4. “Individuals have lockable access to and egress from their own apartments.” That’s fancy talk for a key and a lock. Yes, the person in an ALS has the right to lock the door to her/his own apartment. What next? Invite whomever they wish into thei apartment?
5. Yes. “Individuals are free to receive visitors.” Providers cannot screen of guests.
6. Individuals can also “leave the setting at times and for durations of their own choosing.” They can go out whenever they want. No night curfews.
7. “Aging in place, or allowing individuals to remain where they live as they age and/or support needs change.” Advocates better make sure this is explicitly spelled out in the lease!
8. “Leases may not reserve the right to assign apartments or change apartment assignments.” Make sure it’s explicitly in the lease so there is no doubt about this right.
9. “Access to the greater community is easily facilitated based on the individual’s needs and preferences.” This means that the ALS provider, i.e., landlord, cannot arbitrarily deny a person the right to leave the ALS. More affirmatively, does it suggest providing some assistance in gaining such access - i.e., “easily facilitated”?
10. If there is a “person-centered plan,” compliance with it is “not in and of itself a condition of the lease.” Although the intent of this one is good, we’re not sure why compliance should ever be a condition of a lease. People in ALS should be treated like adults.
If these points are not provided for, then the ALS are “not home and community-based because they are not integrated in the community. A setting that is integrated in the community is a setting that enables individuals with disabilities to interact with individuals without disabilities to the fullest extent possible.”
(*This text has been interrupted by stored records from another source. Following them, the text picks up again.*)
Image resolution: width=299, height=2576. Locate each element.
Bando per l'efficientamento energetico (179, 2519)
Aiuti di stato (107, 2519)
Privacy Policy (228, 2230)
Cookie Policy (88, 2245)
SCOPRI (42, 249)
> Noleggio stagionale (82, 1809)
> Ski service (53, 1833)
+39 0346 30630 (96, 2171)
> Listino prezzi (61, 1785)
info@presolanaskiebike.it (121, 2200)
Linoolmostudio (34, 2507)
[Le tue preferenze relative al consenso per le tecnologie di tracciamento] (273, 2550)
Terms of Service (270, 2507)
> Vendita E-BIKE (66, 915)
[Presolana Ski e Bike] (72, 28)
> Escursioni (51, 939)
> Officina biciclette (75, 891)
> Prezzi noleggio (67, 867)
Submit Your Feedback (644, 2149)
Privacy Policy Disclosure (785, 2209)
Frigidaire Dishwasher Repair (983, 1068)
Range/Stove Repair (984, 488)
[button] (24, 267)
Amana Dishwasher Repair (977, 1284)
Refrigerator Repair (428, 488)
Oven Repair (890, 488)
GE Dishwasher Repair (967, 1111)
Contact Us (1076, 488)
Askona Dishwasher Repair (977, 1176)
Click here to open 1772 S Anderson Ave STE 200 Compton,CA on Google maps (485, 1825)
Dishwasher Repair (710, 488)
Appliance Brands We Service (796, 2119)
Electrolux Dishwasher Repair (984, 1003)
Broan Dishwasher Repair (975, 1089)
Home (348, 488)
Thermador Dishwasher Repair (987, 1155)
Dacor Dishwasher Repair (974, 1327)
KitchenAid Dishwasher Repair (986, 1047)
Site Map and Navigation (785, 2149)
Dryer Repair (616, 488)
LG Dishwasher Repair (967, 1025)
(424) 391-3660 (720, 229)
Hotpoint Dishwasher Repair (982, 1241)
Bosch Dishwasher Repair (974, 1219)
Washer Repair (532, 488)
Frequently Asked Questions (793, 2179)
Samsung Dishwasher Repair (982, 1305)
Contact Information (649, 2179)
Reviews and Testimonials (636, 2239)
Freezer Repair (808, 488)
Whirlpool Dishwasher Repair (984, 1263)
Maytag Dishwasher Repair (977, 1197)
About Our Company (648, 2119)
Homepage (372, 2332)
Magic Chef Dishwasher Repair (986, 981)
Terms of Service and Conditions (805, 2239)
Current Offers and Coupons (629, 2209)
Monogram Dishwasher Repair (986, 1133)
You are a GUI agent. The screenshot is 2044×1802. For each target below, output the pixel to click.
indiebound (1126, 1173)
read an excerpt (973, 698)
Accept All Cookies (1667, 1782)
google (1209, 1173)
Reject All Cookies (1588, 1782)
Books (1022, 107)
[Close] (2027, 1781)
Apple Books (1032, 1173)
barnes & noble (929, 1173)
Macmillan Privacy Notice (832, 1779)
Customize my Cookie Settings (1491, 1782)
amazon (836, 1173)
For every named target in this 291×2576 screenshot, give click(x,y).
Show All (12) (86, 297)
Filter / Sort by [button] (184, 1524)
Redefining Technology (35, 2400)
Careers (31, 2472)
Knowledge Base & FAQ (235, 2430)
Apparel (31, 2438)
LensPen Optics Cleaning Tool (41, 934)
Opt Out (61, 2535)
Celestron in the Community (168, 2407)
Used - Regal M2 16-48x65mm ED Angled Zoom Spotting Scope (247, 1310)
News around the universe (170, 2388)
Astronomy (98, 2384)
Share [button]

CMS wrote that “we are particularly interested in gaining comments on these aspects of the proposed rule.” Anyone want to wager that the ALS industry will be against these basic rights?
Advocates for the elderly and disabled Americans should let CMS know these rights are long, long overdue. If advocates do not respond, CMS will be swamped with ALS providers opposing the changes.
Please let CMS know what you think about ALS. You have only until June 14 to respond. If you do, refer to the file code CMS-2296-P.
Electronically - http://www.regualtions.gov and follow the instructions under the “more search options” tab.
Regular Mail: CMS, Dept of HHS, Attention: CMS-2296-P [yes, I know that is different but I do not know which is correct.], P.O Box 8016, Baltimore, MD 21244-1850.